Discussed in 2022-Mar-07 LDWG meeting: Note that ... CAN be used to mean an invalid header when desugaring, with some extra cases when serializing the IR to P4_16 code in p4c. Thus adding a literal syntax for an invalid header is merely additional convenience of expression, not new expressive power in the language.
Created a separate issue for the question of whether ... should be permitted in non-initializing contexts of P4 code here https://github.com/p4lang/p4-spec/issues/1032
@mbudiu-vmw Do you have any thoughts on having no special literal syntax that means only "an invalid header", and somewhat complicating the "IR-to-P4_16" code generation in p4c so that whenever there is an invalid header implied by ..., it remains implied by ... always?
Comment on p4c changes currently being considered to implement ... behavior, that might be relevant when considering what to do about this language spec issue: https://github.com/p4lang/p4c/pull/2368#issuecomment-1063092163 (and my comment replying to it immediately afterwards).
If we allow ... in any position then it can indeed be used to indicate an uninitialized header.
Currently , ... at the end of a list expression means that all other fields of the struct or header that have not yet had a value specified for them should be given their default values.
Would trying to use ... as the last element ever lead to ambiguity of meaning if we also use it to mean an uninitialized header in the last position?
I need to write an initializer like { a = ..., b = 2 }, if a is a header that must be invalid.
@mbudiu-vmw @jnfoster How would you recommend that we resolve an issue like this?

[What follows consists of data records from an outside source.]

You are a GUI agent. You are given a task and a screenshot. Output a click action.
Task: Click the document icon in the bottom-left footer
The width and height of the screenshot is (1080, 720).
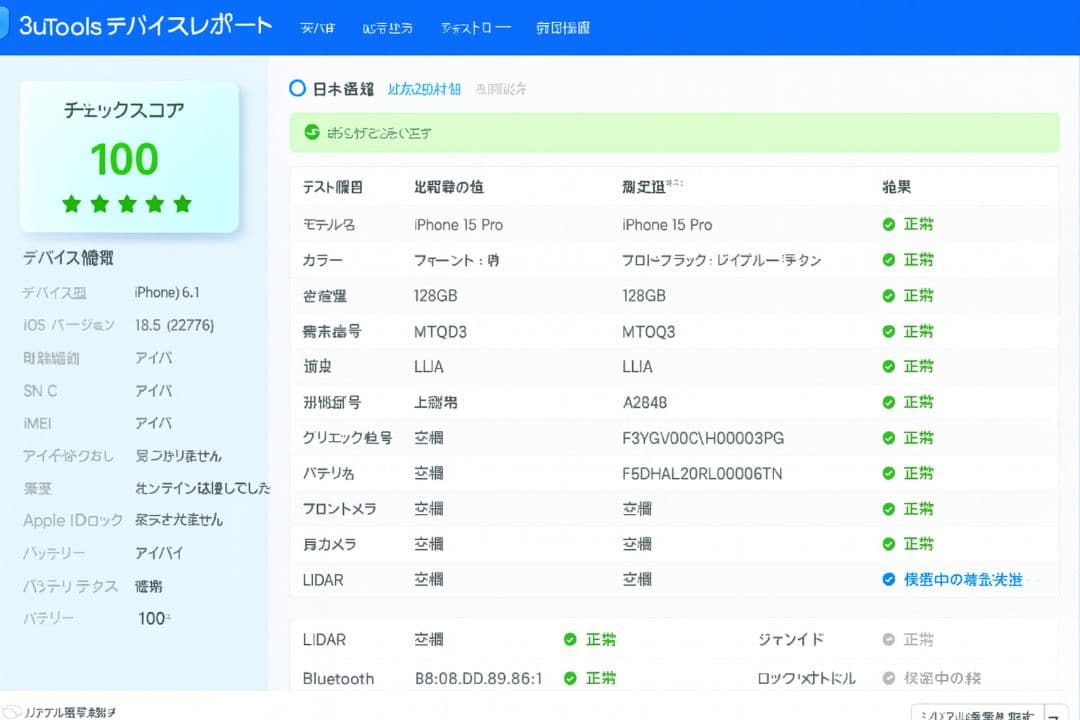tap(14, 709)
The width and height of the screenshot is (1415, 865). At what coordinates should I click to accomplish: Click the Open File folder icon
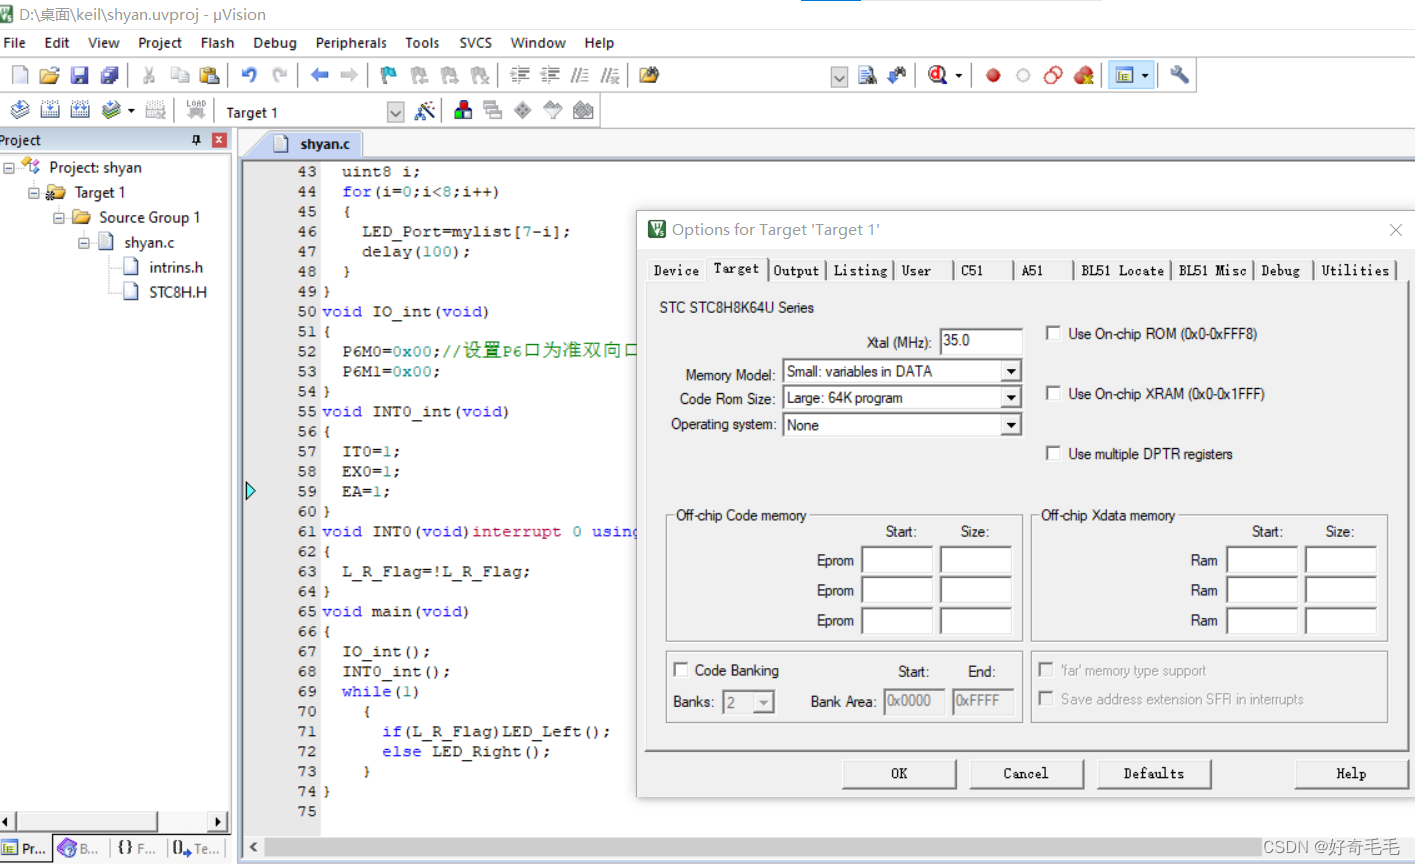49,75
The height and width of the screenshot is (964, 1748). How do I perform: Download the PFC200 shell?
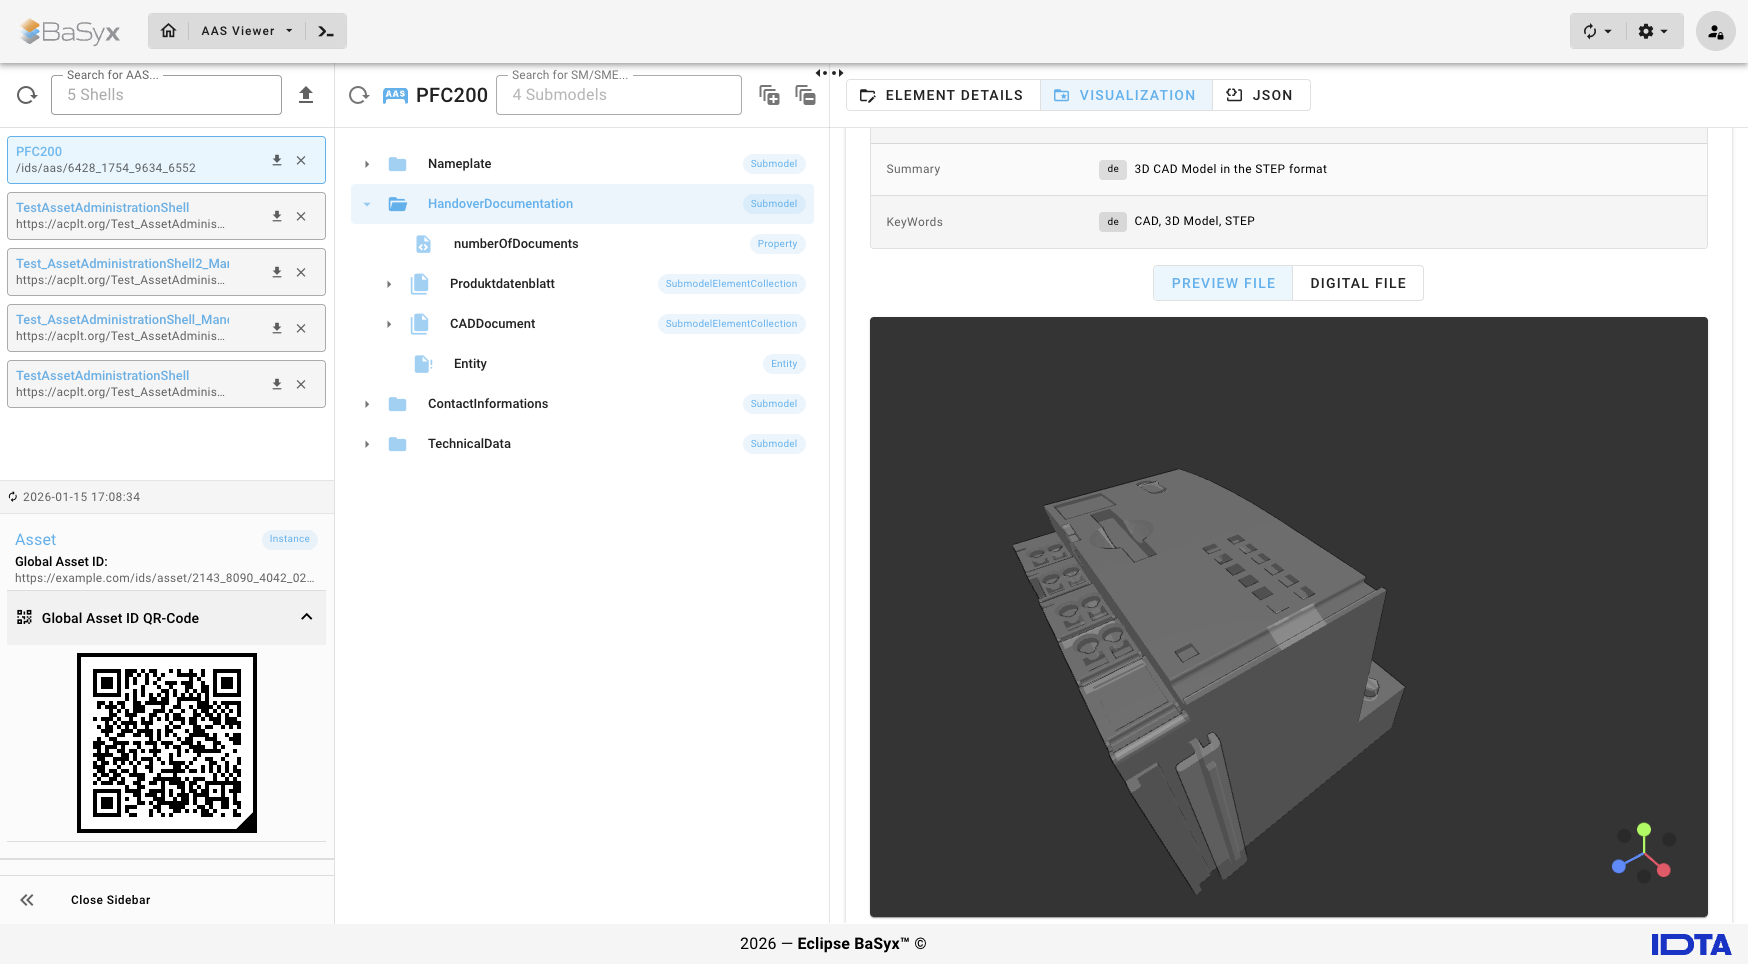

Mihai has stated on multiple occasions that deciding upon a literal syntax for an invalid header, one that is not ..., should help in open source p4c finishing its implementation of the language spec. Open source p4c as of 2022-Oct does not yet implement the ... syntax, even though it has been in the language spec since May 2021.
Would it help to just have a straight-out vote on preferred literal syntax, like in this Google sheet? https://docs.google.com/spreadsheets/d/1wtdGUV40frg3NR6lfwOW_kgVgzoUNEh2dYbkkaudofE/edit#gid=0
Just pick something and go?
I'm concerned that this issue will linger for another 1.5 years or more.
I think we should try to reach consensus rather than making a snap decision.
I think the 1.5 years delay is mostly due to lack of interest / pushing from anyone in the LDWG. So with your nudge, we will get this back on the agenda and let's drive it to a conclusion.
@jnfoster Sounds good to me. Happy to do some nudging, if it helps. I know that ... is "only syntactic sugar", i.e. any program written using ... can be written a different way syntactically without ..., but it seems like pretty useful sugar to me.
Fixed by #1240